Write out nothing except the lines of the entries below, from the first through the one containing "You are a computer-use agent.", exactly and without pictures.

DATASET
((

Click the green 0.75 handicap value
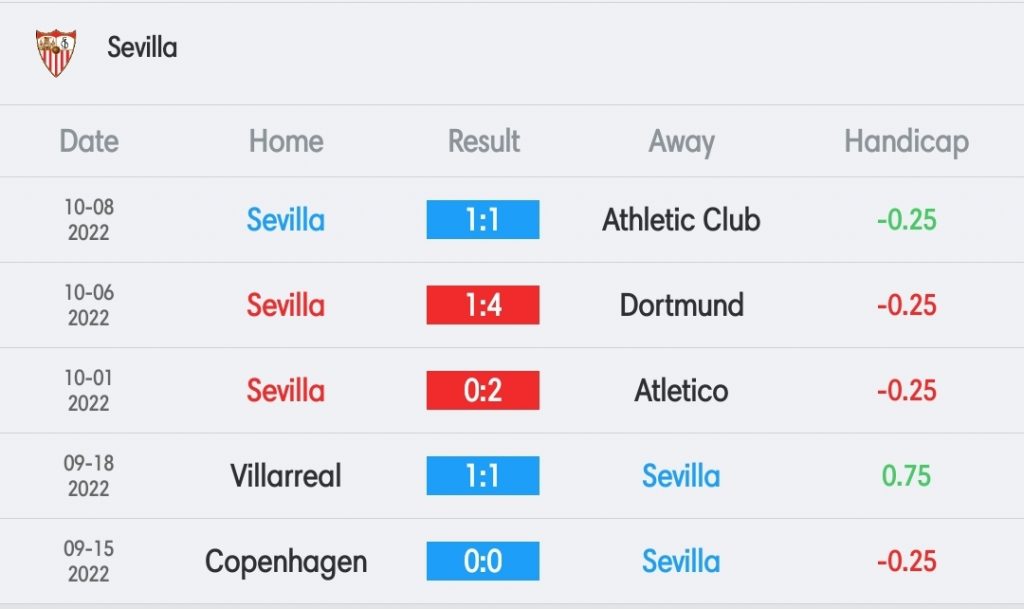(x=906, y=475)
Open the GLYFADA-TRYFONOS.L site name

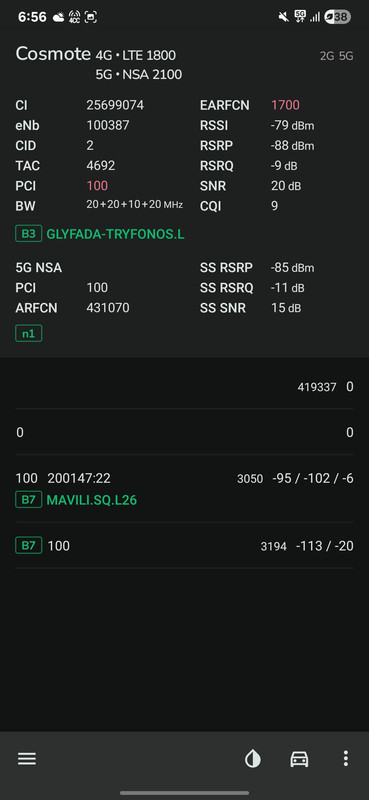tap(115, 235)
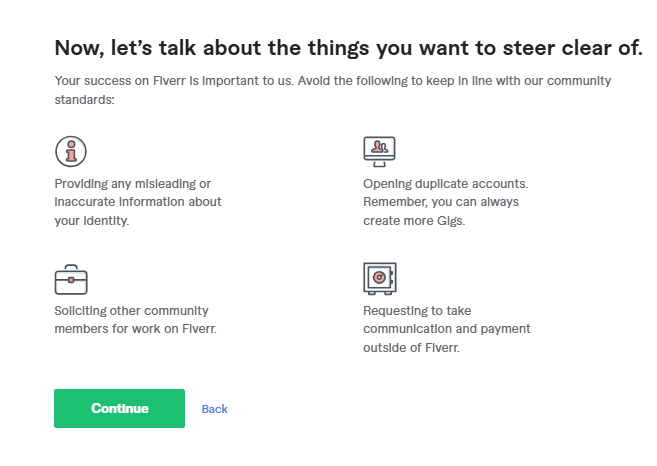Click the 'steer clear of' page heading
657x466 pixels.
(348, 47)
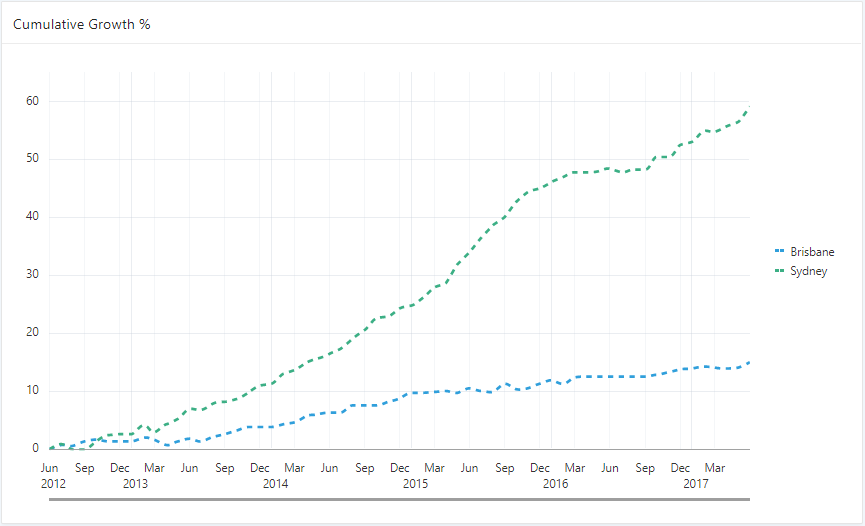Click the final data point of the Brisbane line
The width and height of the screenshot is (865, 526).
(x=749, y=363)
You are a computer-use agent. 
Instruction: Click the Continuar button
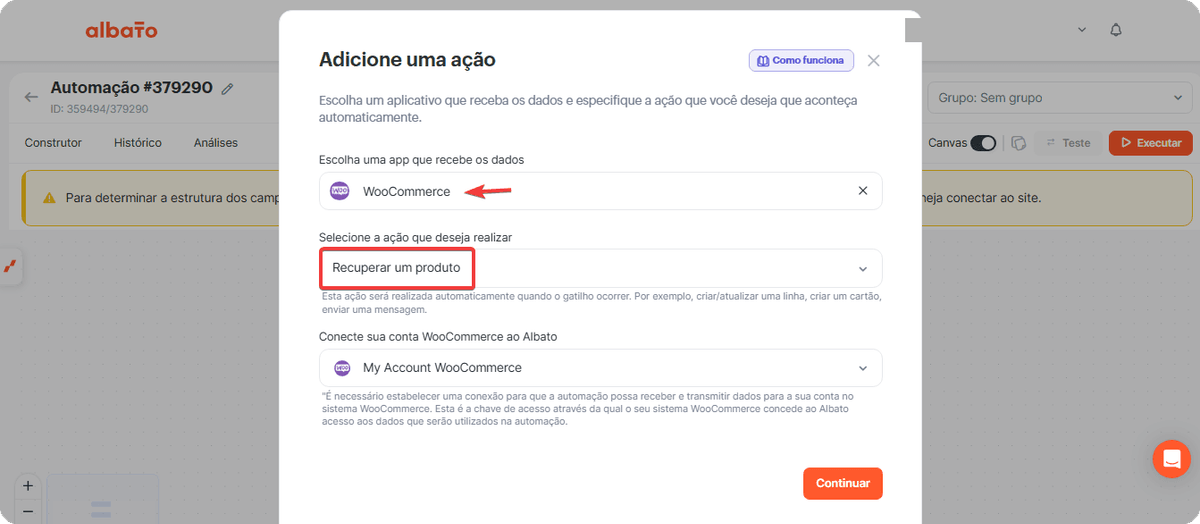[843, 483]
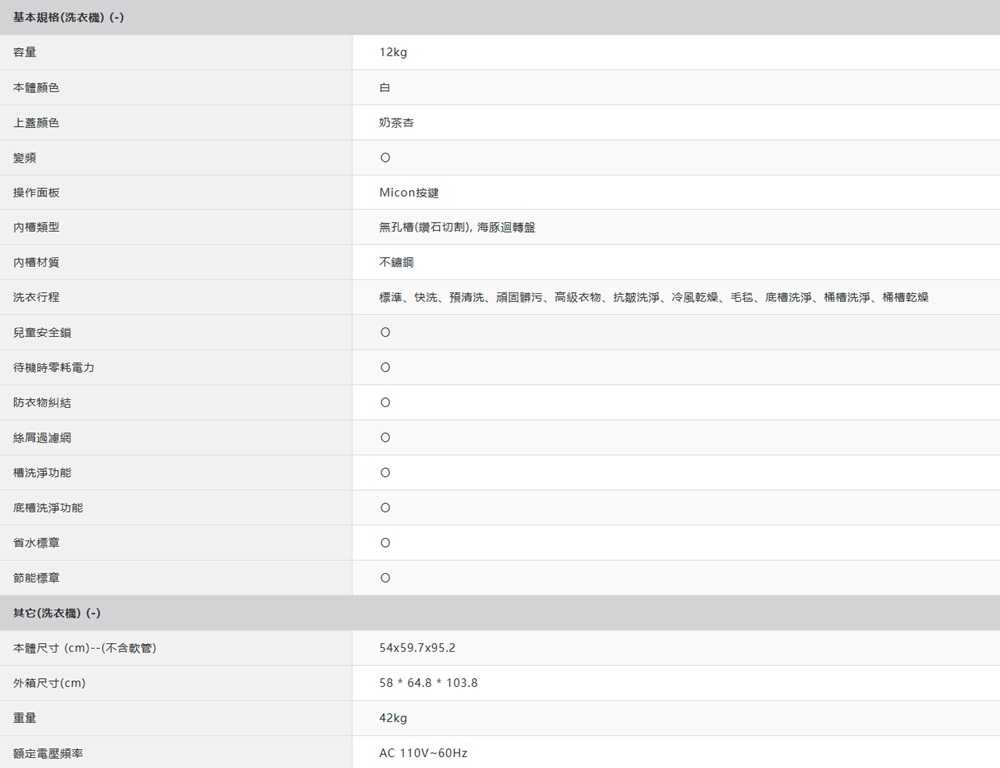Select the 54x59.7x95.2 body dimensions value
Image resolution: width=1000 pixels, height=768 pixels.
pyautogui.click(x=417, y=648)
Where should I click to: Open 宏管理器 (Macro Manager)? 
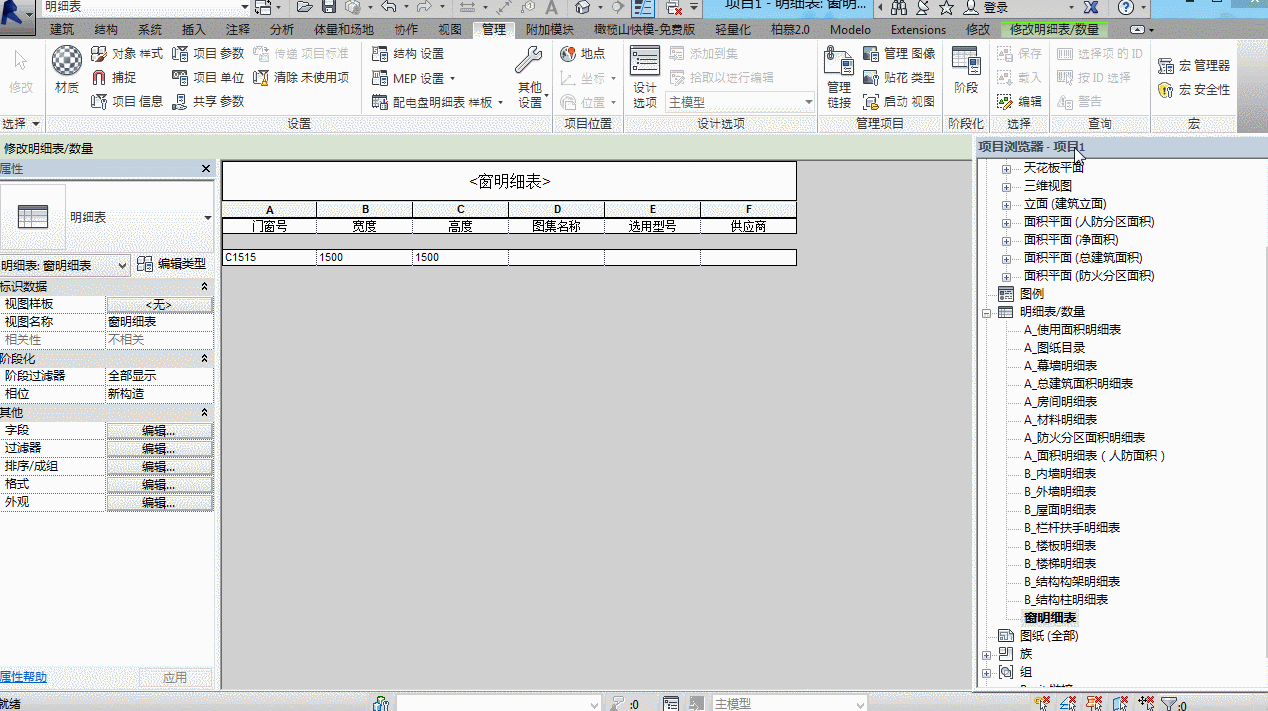coord(1194,65)

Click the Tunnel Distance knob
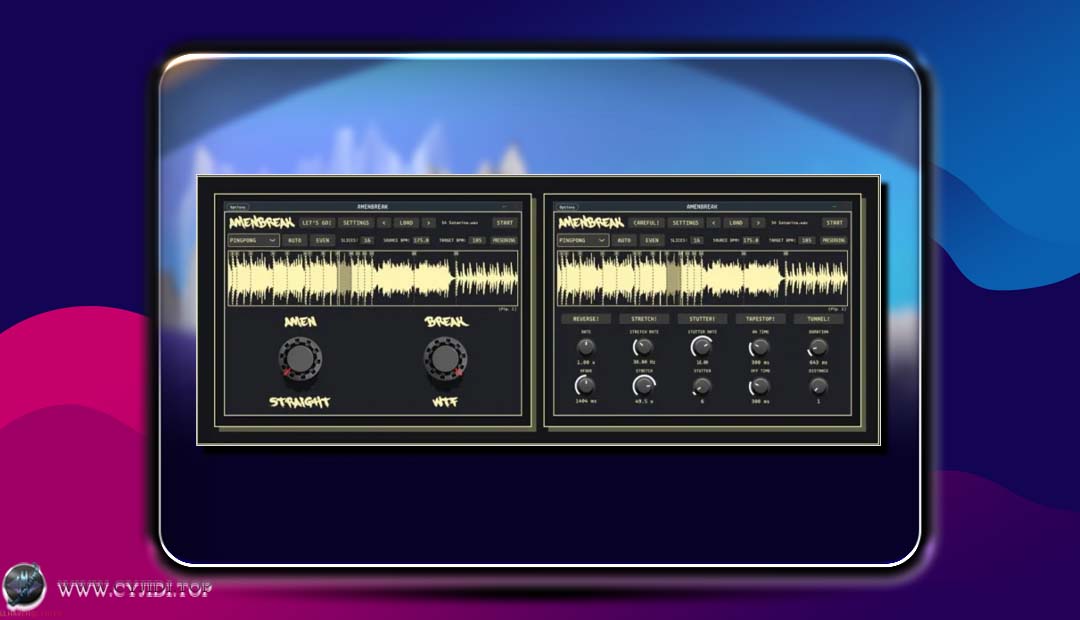[x=818, y=386]
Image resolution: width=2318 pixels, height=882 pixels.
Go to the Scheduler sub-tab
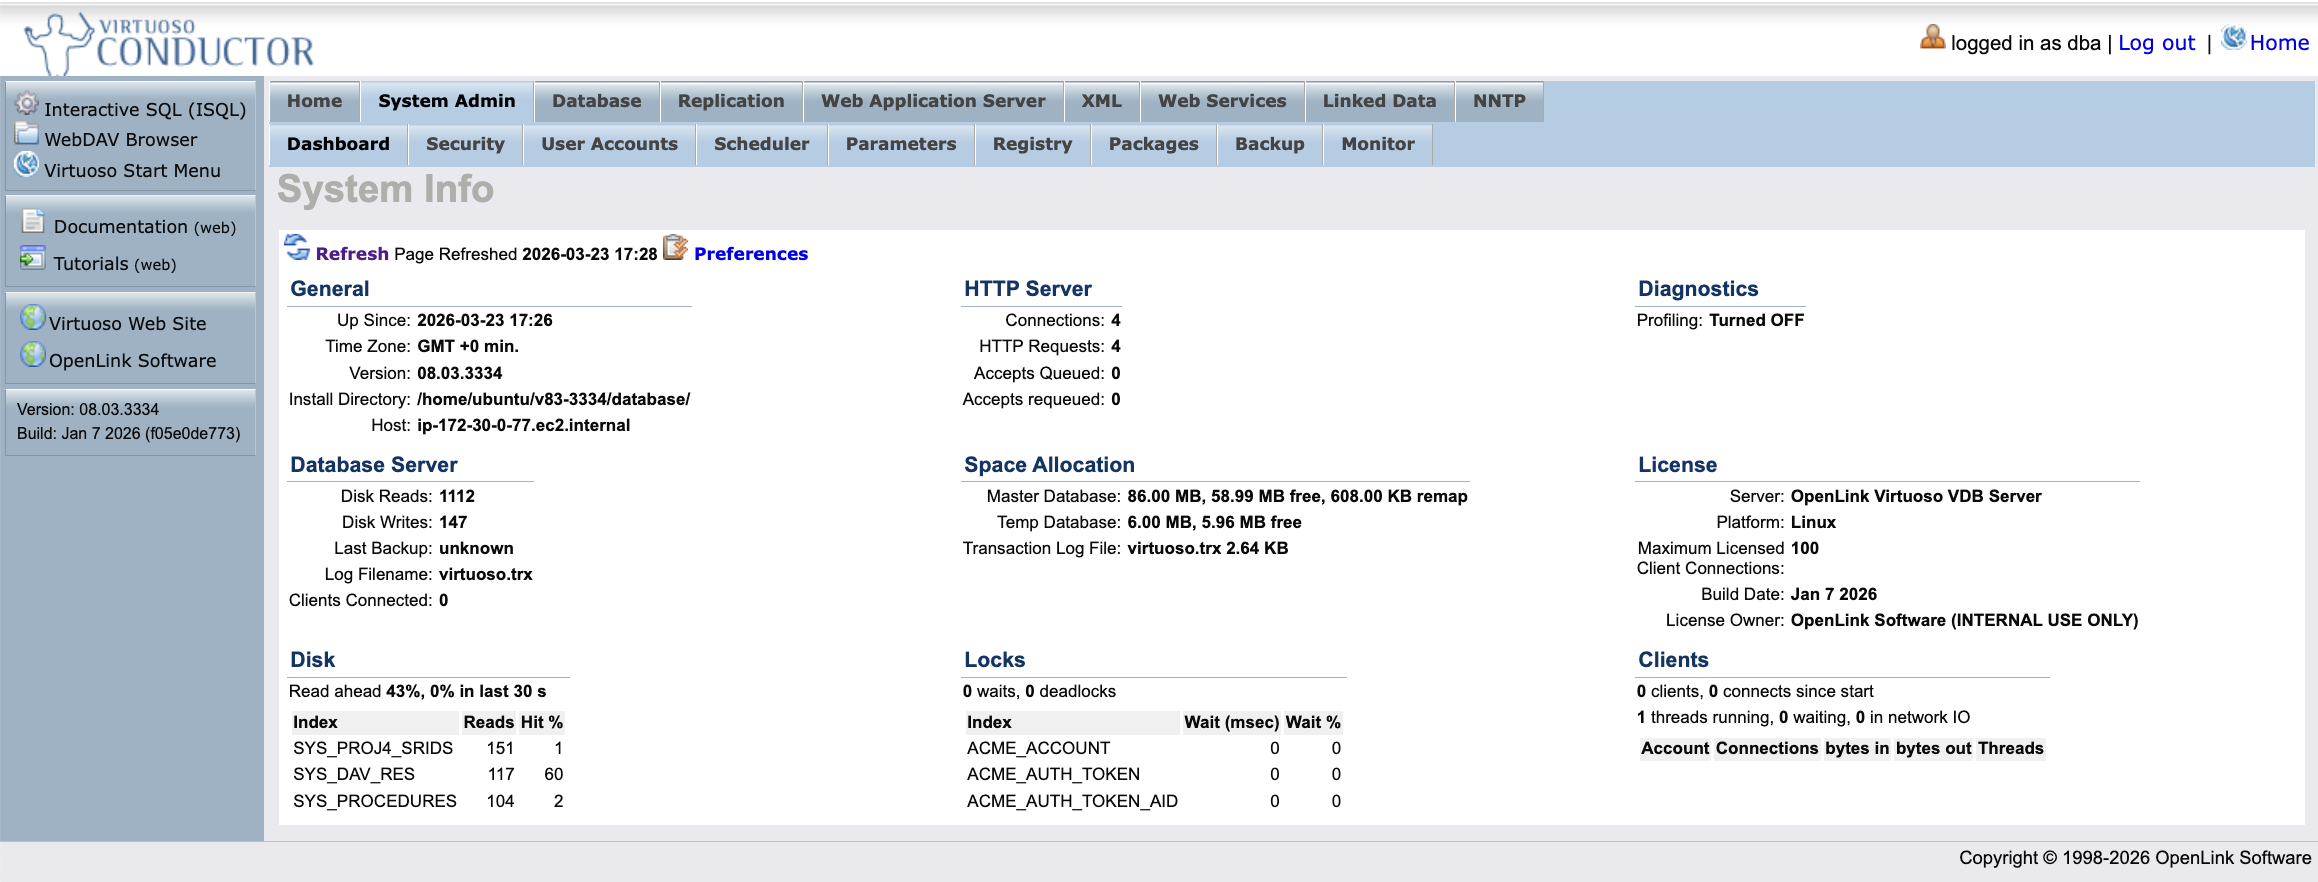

))

FINISHED TASK
Click the green 0.75 handicap value
(x=906, y=475)
Open the GLYFADA-TRYFONOS.L site name

tap(115, 235)
Click the 'steer clear of' page heading
657x466 pixels.
(348, 47)
Click the final data point of the Brisbane line
The width and height of the screenshot is (865, 526).
(x=749, y=363)
You are a computer-use agent. 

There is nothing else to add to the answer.